Sec. Data Mining and Management
Volume 5 - 2022 | https://doi.org/10.3389/fdata.2022.871897
Improving Data Quality in Clinical Research Informatics Tools
- Information Science Department, University of Arkansas at Little Rock, Little Rock, AR, United States
Maintaining data quality is a fundamental requirement for any successful and long-term data management. Providing high-quality, reliable, and statistically sound data is a primary goal for clinical research informatics. In addition, effective data governance and management are essential to ensuring accurate data counts, reports, and validation. As a crucial step of the clinical research process, it is important to establish and maintain organization-wide standards for data quality management to ensure consistency across all systems designed primarily for cohort identification, allowing users to perform an enterprise-wide search on a clinical research data repository to determine the existence of a set of patients meeting certain inclusion or exclusion criteria. Some of the clinical research tools are referred to as de-identified data tools. Assessing and improving the quality of data used by clinical research informatics tools are both important and difficult tasks. For an increasing number of users who rely on information as one of their most important assets, enforcing high data quality levels represents a strategic investment to preserve the value of the data. In clinical research informatics, better data quality translates into better research results and better patient care. However, achieving high-quality data standards is a major task because of the variety of ways that errors might be introduced in a system and the difficulty of correcting them systematically. Problems with data quality tend to fall into two categories. The first category is related to inconsistency among data resources such as format, syntax, and semantic inconsistencies. The second category is related to poor ETL and data mapping processes. In this paper, we describe a real-life case study on assessing and improving the data quality at one of healthcare organizations. This paper compares between the results obtained from two de-identified data systems i2b2, and Epic Slicedicer, and discuss the data quality dimensions' specific to the clinical research informatics context, and the possible data quality issues between the de-identified systems. This work in paper aims to propose steps/rules for maintaining the data quality among different systems to help data managers, information systems teams, and informaticists at any health care organization to monitor and sustain data quality as part of their business intelligence, data governance, and data democratization processes.

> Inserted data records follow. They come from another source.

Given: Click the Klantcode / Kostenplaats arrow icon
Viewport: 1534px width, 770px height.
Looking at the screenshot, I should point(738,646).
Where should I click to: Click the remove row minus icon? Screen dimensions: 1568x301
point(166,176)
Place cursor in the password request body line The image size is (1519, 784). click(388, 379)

Data is the building block in all research, as results are only as good as the data upon which the conclusions were formed. However, researchers may receive minimal training on how to use the de-identified data systems and methods for achieving, assessing, or controlling the quality of research data (Nahm, 2012; Zozus et al., 2019).

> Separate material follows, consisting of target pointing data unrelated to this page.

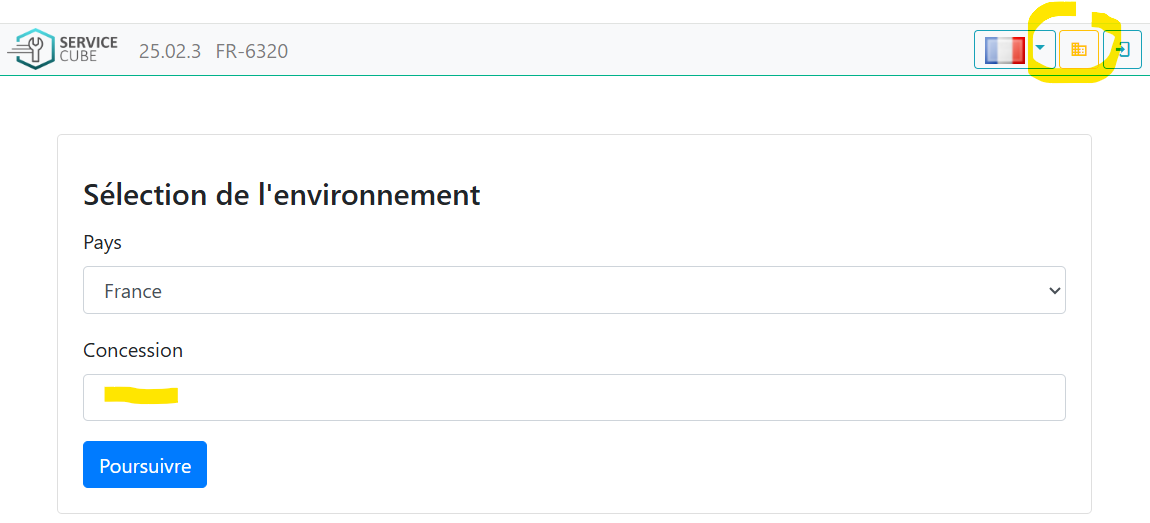Viewport: 1150px width, 523px height.
Task: Click the Pays field label
Action: pyautogui.click(x=103, y=243)
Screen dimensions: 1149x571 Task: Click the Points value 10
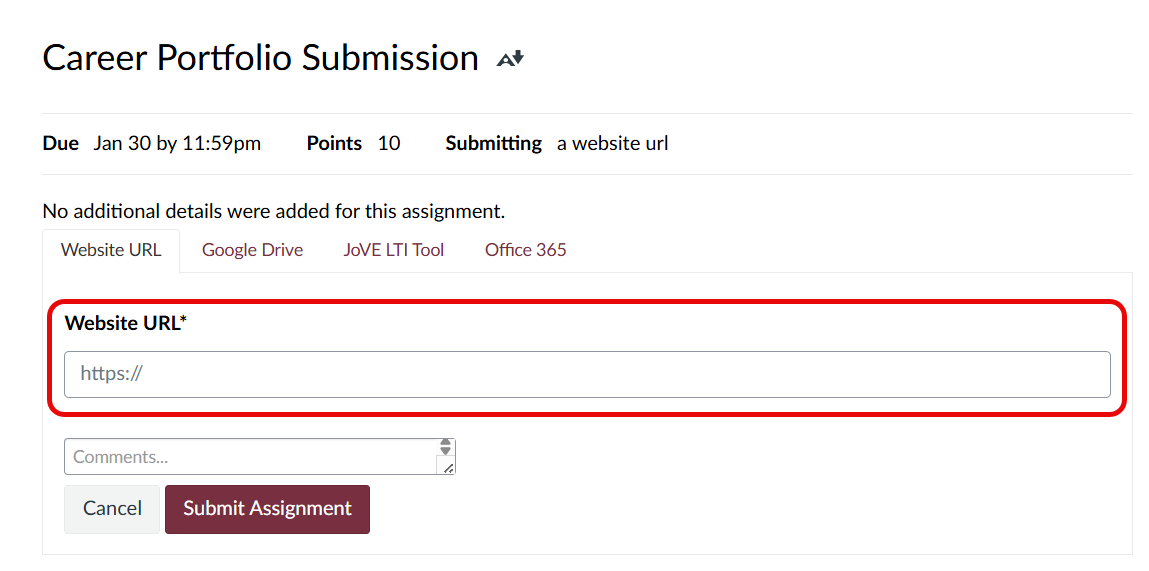point(389,143)
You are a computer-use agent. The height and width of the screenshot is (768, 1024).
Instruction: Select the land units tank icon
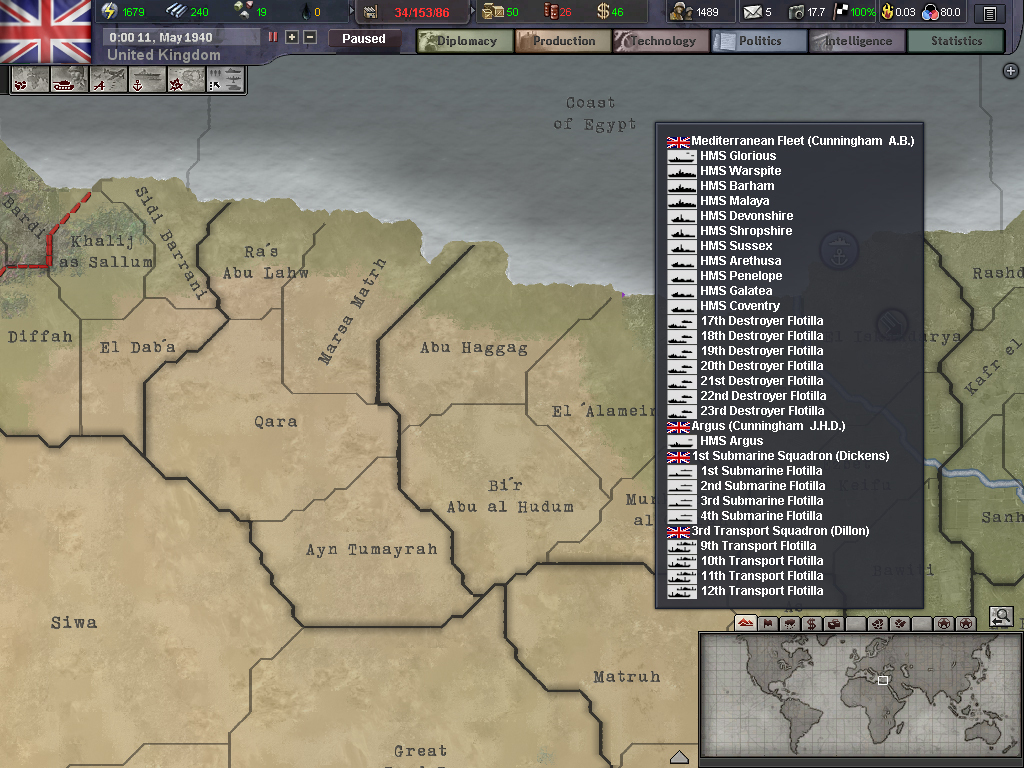coord(63,82)
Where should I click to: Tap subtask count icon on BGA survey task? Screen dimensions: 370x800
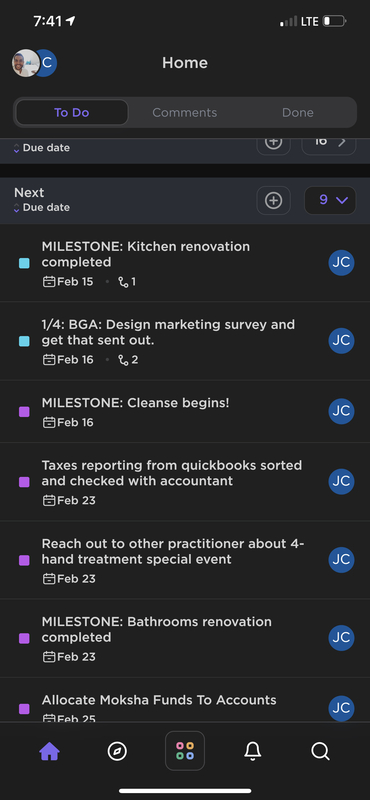pyautogui.click(x=123, y=360)
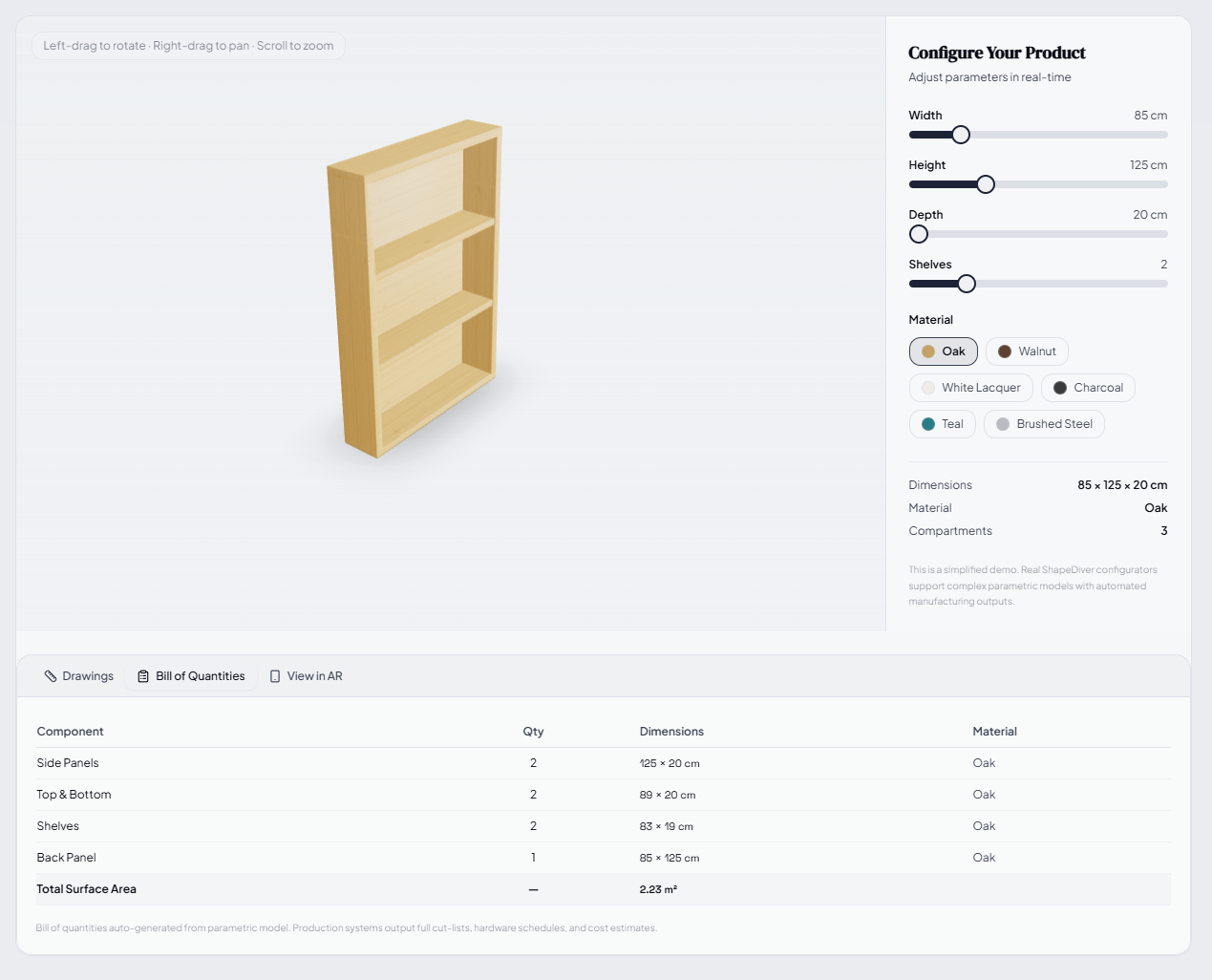The image size is (1212, 980).
Task: Click the Back Panel row in the quantities table
Action: pos(382,858)
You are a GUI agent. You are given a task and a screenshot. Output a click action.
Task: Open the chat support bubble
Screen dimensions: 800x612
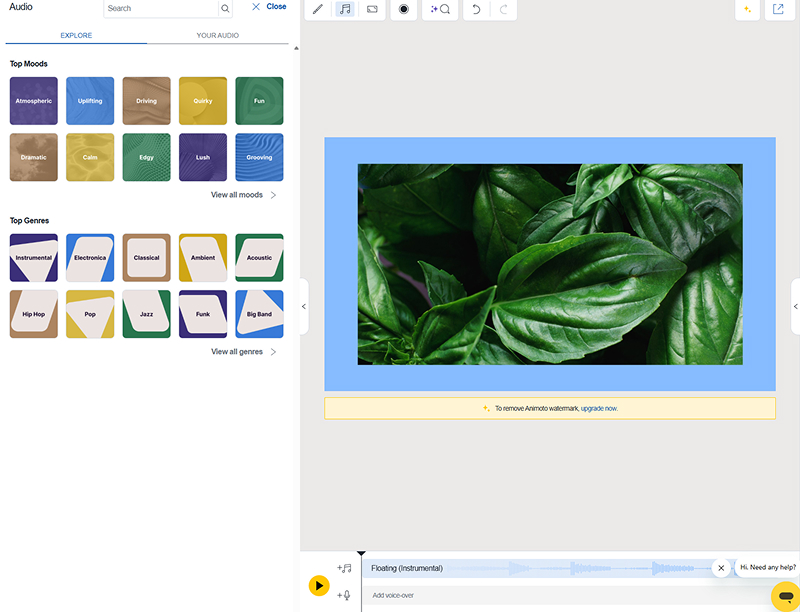click(x=786, y=595)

De-identified data systems are defined as systems/tools that allow users to drag and drop search terms from a hierarchical ontology into a Venn diagram-like interface. Investigators can perform an initial analysis on the de-identified cohort. Furthermore, de-identified data systems have no features to indicate the data quality or assist in identifying the data quality; these systems only provide counts.
Informatics is the science of how to use data, information, and knowledge to improve human health and the delivery of healthcare services (American Medical Informatics Association, 2022).

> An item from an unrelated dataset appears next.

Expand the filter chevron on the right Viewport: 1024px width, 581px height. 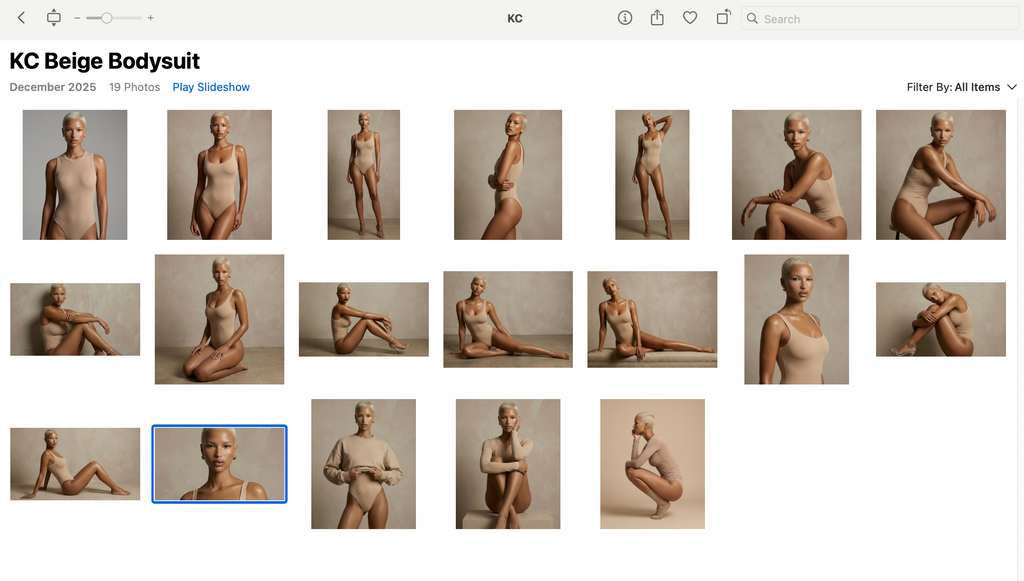1013,87
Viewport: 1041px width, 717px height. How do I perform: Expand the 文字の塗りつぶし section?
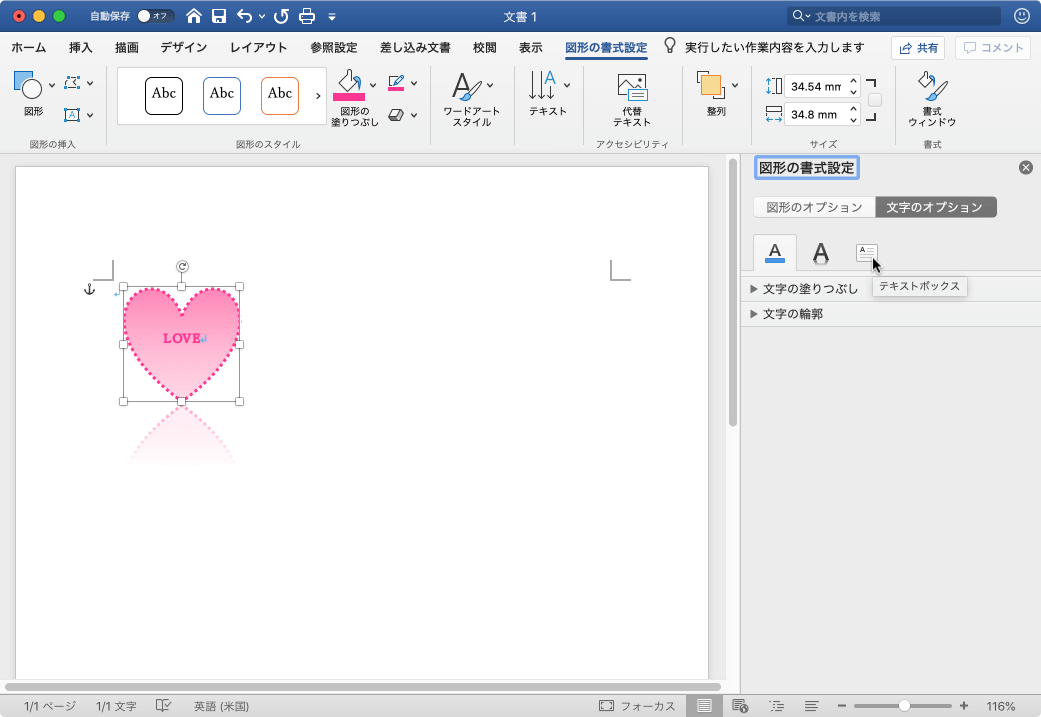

Clinical Informatics is the application of informatics and information technology to deliver healthcare services. For example, patient portals, electronic medical records (EMRs), telehealth, healthcare apps, and a variety of data reporting tools (American Medical Informatics Association, 2022).
The case presented in this paper focuses on the quality of data obtained from two de-identified systems (Epic Slicerdicer and i2b2).The purpose of this paper is to discuss the quality of the data (counts) generated from the two systems, understand the potential causes of the data quality issues, and propose steps to improve the quality and increase the trust of the generated counts by comparing the accuracy, consistency, validity, and understandability of the outcomes from the two systems.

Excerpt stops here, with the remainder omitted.